■ **Task item**
There is a line containing "Image resolution: width=762" in the records below. Repeat it and every line after it, exactly, through the final line, but no pictures.

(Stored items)
__________________________________________________
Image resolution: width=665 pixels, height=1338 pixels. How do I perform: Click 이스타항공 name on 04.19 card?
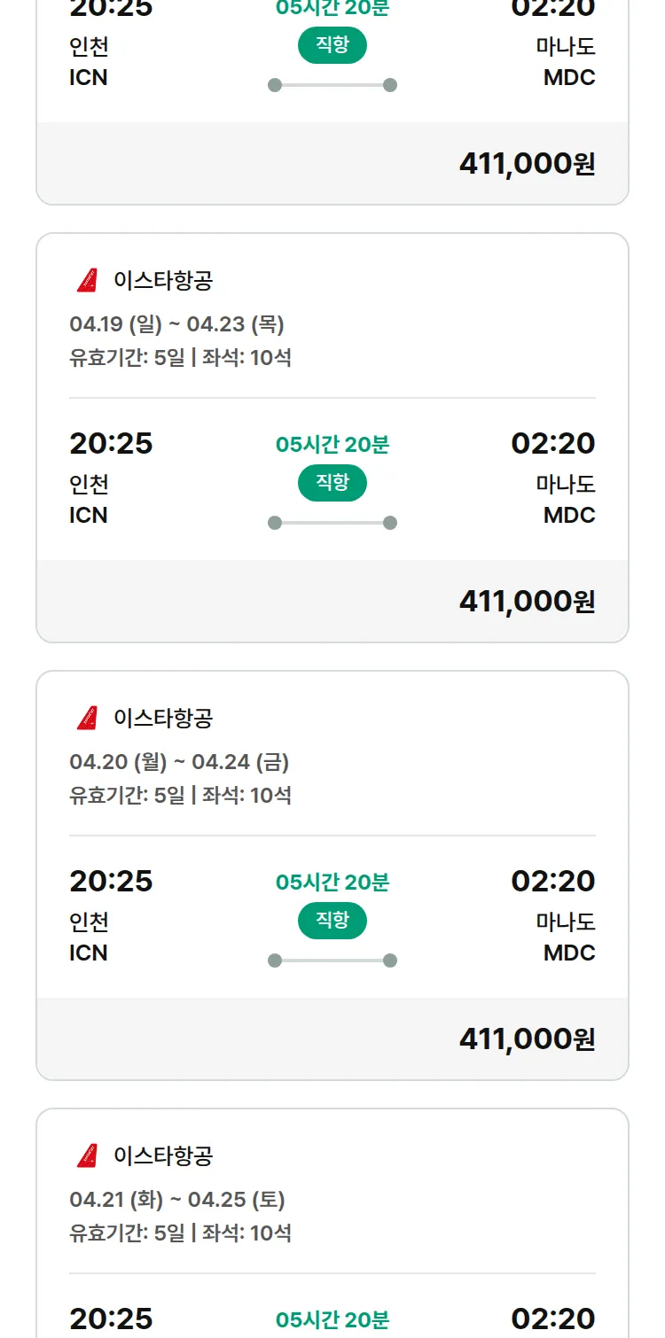click(x=163, y=281)
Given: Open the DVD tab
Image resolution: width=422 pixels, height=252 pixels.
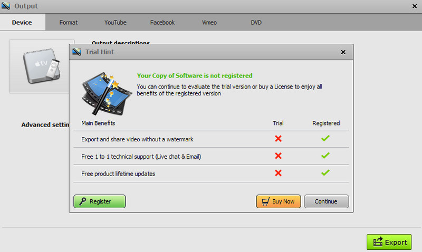Looking at the screenshot, I should pos(256,22).
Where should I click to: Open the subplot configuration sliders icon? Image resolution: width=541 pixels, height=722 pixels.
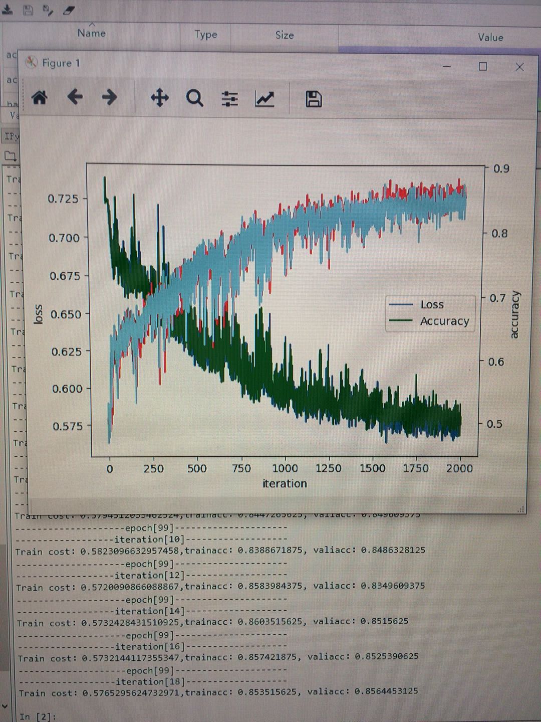(x=229, y=99)
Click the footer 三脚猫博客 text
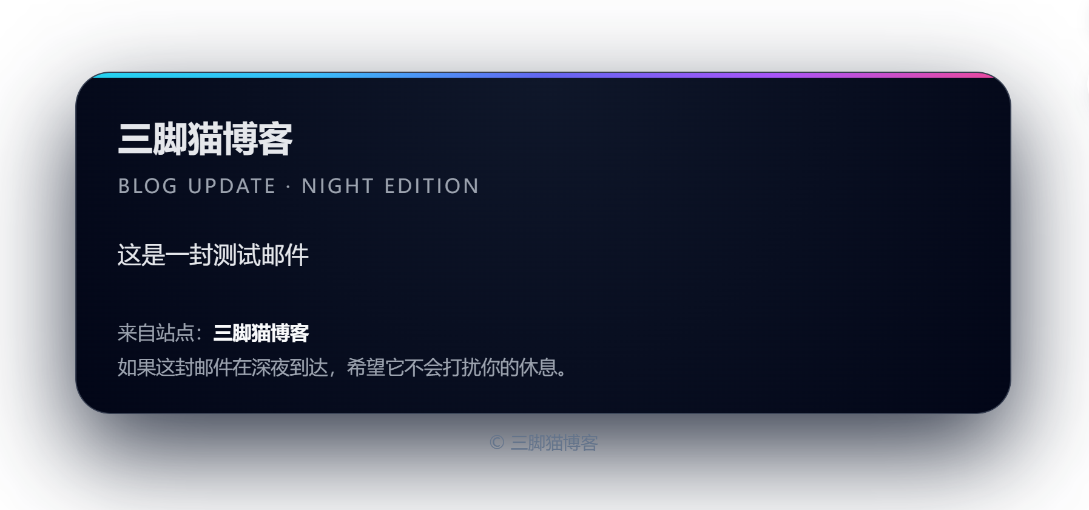 click(554, 443)
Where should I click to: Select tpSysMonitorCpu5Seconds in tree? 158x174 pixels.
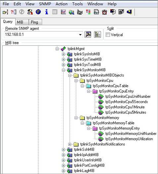coord(127,102)
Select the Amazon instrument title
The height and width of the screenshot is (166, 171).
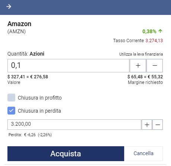pos(19,24)

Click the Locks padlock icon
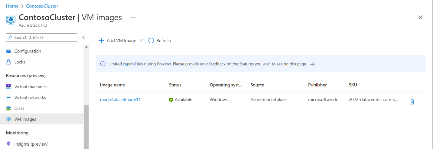(x=8, y=62)
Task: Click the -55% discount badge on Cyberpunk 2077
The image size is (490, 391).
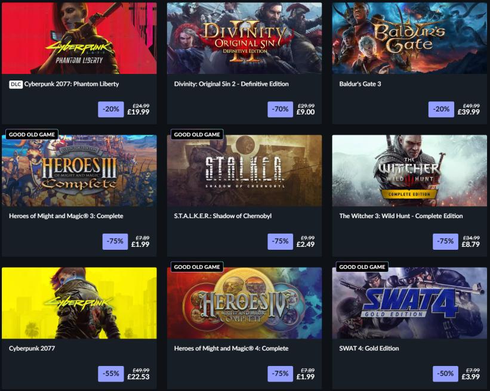Action: pos(111,374)
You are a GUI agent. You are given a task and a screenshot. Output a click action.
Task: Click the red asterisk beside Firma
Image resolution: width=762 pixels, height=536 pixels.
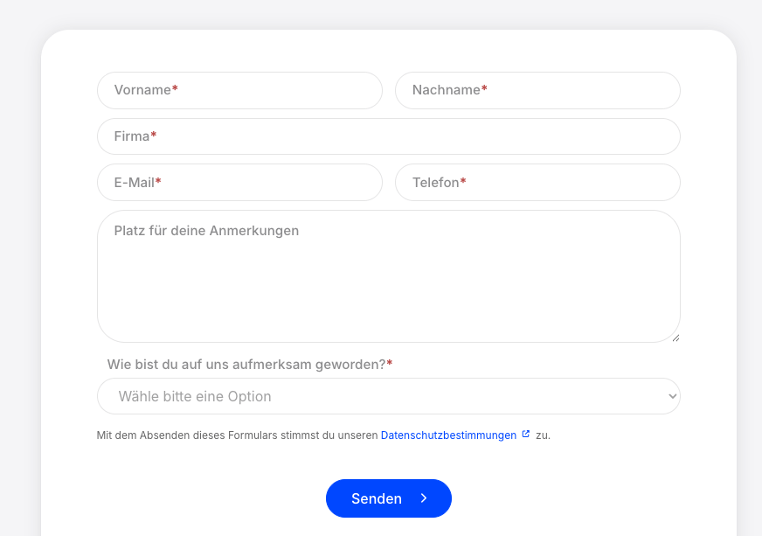[154, 136]
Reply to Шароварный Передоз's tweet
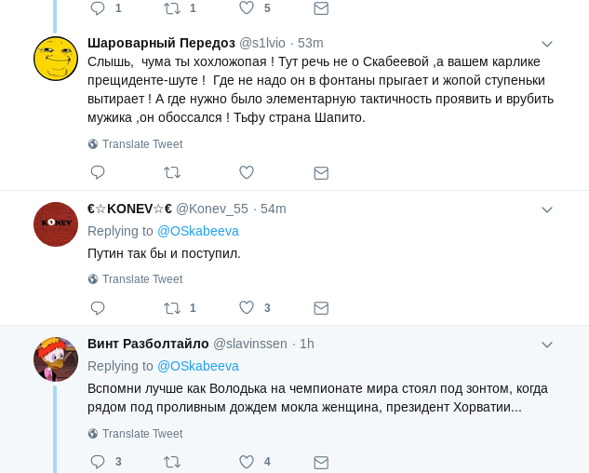The image size is (589, 473). point(98,172)
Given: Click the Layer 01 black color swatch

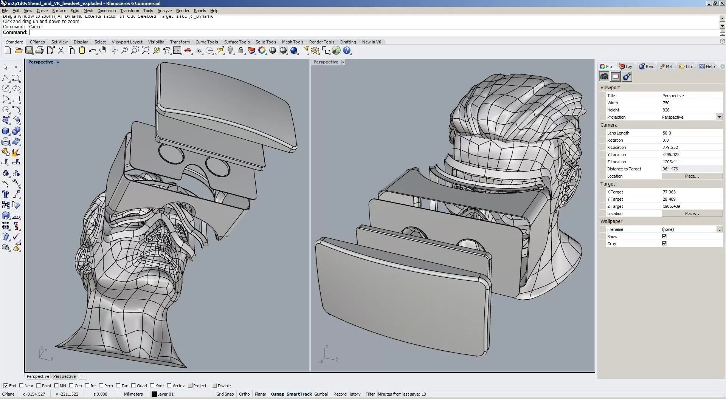Looking at the screenshot, I should (x=154, y=394).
__________________________________________________
■ **Output below**
Image resolution: width=762 pixels, height=536 pixels.
[154, 136]
Reply to Шароварный Передоз's tweet
The image size is (589, 473). point(98,172)
Given: Click the Layer 01 black color swatch

Looking at the screenshot, I should (x=154, y=394).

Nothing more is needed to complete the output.